I am in the upper left quadrant because this very common analysis has an inexorable logic:
- Two peoples call a rather small slice of land home
- Forcibly removing either people is a war crime to be avoided at great cost, as is one side controlling the land and denying the other legal and political rights.
- Therefore the two-state solution is the only path that is both feasible and humane. (I understand there are intelligent good faith advocates of a single state with equal rights for all, that is not widely seen as feasible given established hatred).
For decades now both the Israeli government and Hamas have done what they can to prevent two states. The Palestinian Authority deserves much criticism for corruption and poor governance, but they have not wavered in their support for a two-state solution since they accepted Israel as part of Oslo. So I end up, for now, in the upper left quadrant. All Israel need do is re-embrace the two-state solution, it is not about strong vs. weak.
I'm hardly alone. You can hardly get more mainstream than Biden, Blinken, and Thomas Friedman. Their great sympathy for Israel is vestigial, affection for an Israel that no longer exists. They share my fundamental analysis; only the two-state solution can bring a humane peace.
Noisy campus protesters screaming about settler colonialism and oppression by the powerful is analogous to Michel Foucault in 2001, significant but not the real story. Few people are strongly ideological but the few who are scream really loudly. A better understanding of opinion change among the young is Kevin Drum's
https://jabberwocking.com/seeing-israel-through-young-eyes/
Similarly "progressive" came into wide use after Reagan and later Republicans made "liberal" a dirty word. "Progressive" evoked Teddy Roosevelt and other progressives after the gilded age. It was a self-description that for a time did not turn off voters. Discussion about the meaning of progressivism are like discussions of true conservatism, common usage differs from clean ideological descriptions.

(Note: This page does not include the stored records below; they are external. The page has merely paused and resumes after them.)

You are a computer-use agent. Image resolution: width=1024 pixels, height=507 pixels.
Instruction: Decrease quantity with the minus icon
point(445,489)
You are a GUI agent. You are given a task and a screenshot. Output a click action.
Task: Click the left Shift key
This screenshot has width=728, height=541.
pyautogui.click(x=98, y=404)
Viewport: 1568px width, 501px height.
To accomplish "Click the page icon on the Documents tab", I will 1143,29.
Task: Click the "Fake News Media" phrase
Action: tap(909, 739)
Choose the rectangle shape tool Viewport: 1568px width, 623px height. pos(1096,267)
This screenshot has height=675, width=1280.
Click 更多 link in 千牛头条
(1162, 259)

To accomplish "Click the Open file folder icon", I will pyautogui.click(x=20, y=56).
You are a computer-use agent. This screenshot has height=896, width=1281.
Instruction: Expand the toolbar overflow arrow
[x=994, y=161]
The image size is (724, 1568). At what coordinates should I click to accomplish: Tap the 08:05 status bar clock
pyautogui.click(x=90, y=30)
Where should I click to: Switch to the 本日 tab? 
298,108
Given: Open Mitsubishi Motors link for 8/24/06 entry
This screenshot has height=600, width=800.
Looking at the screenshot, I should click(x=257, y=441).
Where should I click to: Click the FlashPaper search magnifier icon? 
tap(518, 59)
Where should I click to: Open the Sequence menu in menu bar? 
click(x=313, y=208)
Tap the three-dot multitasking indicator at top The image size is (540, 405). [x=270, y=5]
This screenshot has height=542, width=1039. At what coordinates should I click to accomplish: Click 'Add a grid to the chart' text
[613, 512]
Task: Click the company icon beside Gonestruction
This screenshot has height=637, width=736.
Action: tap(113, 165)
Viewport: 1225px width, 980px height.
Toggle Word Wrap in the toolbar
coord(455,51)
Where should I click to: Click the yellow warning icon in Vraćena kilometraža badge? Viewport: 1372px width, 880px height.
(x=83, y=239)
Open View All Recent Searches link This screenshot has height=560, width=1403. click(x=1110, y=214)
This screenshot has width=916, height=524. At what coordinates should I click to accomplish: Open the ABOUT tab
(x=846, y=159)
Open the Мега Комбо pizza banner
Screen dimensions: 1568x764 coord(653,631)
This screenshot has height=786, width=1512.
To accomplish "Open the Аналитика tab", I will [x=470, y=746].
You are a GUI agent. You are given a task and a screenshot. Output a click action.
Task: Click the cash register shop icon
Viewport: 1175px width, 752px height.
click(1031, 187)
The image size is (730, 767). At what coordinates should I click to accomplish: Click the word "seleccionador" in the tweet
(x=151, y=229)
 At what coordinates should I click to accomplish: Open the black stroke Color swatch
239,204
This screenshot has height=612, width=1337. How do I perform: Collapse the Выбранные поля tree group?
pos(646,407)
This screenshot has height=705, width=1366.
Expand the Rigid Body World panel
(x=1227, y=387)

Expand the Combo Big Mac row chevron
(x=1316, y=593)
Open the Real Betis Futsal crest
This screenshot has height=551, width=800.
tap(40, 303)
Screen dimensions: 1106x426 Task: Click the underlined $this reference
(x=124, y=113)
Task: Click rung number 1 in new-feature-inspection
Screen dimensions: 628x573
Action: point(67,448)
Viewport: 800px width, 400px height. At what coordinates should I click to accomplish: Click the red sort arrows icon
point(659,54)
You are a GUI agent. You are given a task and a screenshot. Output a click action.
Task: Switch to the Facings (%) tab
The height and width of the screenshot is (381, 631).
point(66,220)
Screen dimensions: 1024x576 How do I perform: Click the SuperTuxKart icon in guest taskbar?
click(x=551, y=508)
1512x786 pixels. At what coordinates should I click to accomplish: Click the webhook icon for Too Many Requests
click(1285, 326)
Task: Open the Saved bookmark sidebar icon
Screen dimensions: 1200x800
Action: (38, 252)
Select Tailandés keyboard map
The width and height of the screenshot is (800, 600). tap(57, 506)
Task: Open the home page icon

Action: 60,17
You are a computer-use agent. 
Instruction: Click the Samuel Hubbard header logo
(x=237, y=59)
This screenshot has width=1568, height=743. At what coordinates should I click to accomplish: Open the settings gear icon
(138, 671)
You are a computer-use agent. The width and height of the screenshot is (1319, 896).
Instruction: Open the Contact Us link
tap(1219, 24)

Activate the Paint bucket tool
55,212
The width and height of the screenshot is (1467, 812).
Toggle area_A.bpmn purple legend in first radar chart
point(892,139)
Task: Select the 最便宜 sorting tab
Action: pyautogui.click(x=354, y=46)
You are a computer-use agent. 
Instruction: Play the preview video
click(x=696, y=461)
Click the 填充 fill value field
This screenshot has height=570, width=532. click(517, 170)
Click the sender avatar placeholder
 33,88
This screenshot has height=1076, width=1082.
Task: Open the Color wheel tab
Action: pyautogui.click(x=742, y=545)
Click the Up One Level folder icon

I don't think tying people like Butler to progressivism will work. "Progressive" is now closely tied to Bernie Sanders and AOC and the Squad, all of whom are, in the political science sense, liberals.
I believe you are correct in pointing out that the Butlers of the world are only interested in opposing the "American Empire" and that is why they support insane things. However I still think that thesis does not really save much face for them. They are still insane and, worse, morally bankrupt.
One of the reasons why they can live with that contradiction and still feel good about themselves is that they are insulated from the consequences. You can support Hamas as much as you want from the comfort of your prestigious Western tenured job. That is the morally bankrupt part.
But I would add that insanity is still important. Of course, it does make sense that if that guy really thinks he is Napoleon then he orders the invasion of Russia every week he gets excited, but that does not make him less insane. To believe in the "direction of history" to the point where you side with those who would behead you needs to be considered insane, no matter how much rationalization one includes to explain oneself away from the consequences.